● **Collected data entries**
┄┄┄┄┄┄┄┄┄┄
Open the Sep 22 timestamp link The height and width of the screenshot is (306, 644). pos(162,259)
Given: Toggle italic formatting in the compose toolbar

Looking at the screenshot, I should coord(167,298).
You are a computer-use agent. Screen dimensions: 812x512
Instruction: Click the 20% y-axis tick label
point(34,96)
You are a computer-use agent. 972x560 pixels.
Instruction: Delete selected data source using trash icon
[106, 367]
┄┄┄┄┄┄┄┄┄┄
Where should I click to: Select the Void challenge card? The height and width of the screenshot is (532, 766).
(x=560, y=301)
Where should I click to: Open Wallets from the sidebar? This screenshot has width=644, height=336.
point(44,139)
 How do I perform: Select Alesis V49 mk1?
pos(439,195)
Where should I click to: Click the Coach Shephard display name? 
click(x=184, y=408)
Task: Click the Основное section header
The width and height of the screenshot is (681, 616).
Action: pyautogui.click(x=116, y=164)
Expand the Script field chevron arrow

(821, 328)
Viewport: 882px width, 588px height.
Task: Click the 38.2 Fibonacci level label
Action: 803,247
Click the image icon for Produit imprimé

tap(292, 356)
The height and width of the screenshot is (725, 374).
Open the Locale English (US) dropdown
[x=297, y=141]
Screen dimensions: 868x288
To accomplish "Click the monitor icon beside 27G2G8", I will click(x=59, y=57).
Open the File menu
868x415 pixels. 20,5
┄┄┄┄┄┄┄┄┄┄
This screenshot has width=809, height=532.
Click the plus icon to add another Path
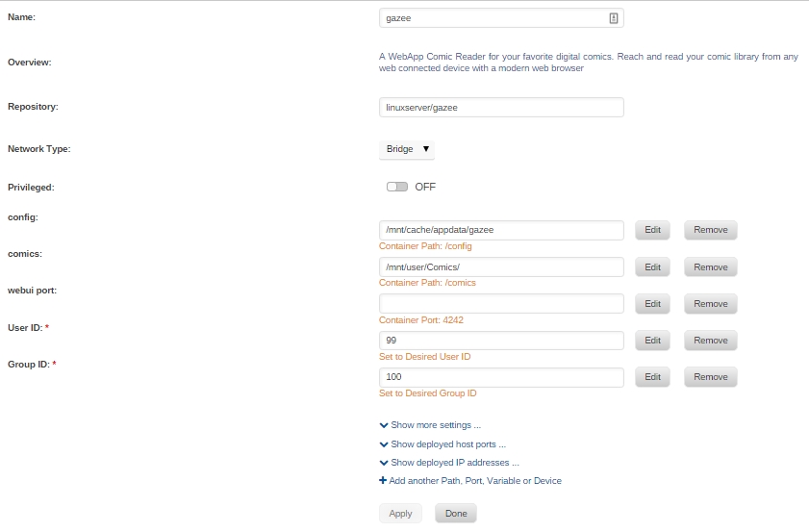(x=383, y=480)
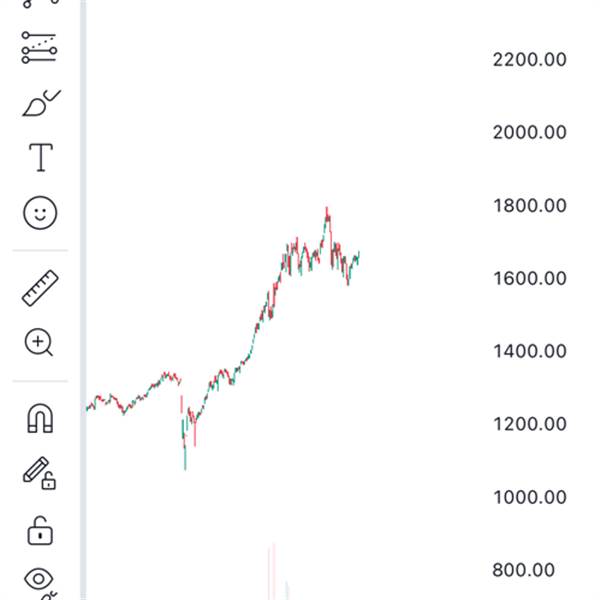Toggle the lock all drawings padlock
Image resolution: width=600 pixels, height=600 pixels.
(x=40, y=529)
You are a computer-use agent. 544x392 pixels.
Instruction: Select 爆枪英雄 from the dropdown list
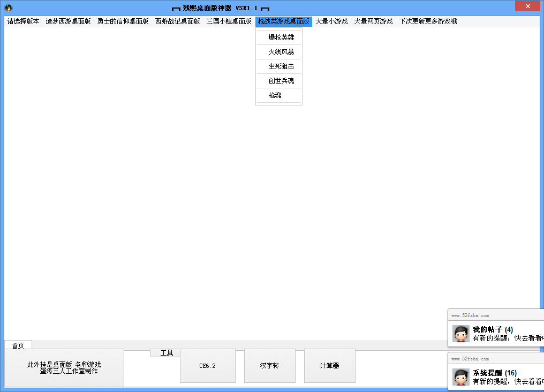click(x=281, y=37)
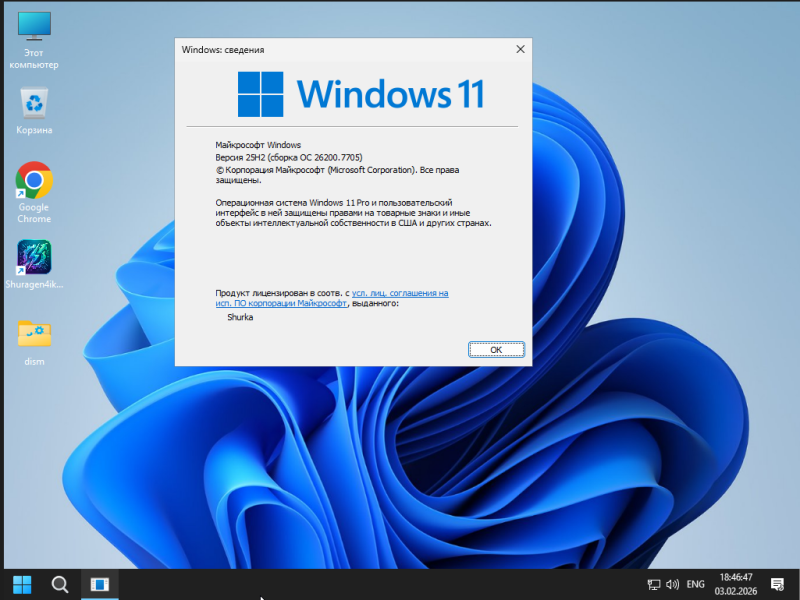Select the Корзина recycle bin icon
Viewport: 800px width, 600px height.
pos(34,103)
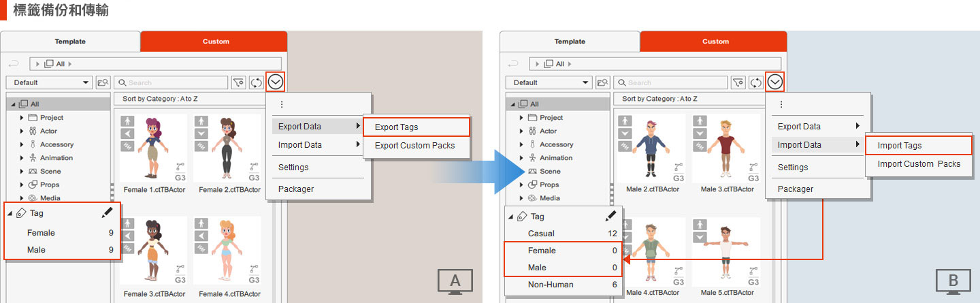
┄┄┄┄┄┄┄┄┄┄
● **Requirement**
Check every line of the entries for "computer" and report how many lines contain it, without any other words.

● **Answer space**
3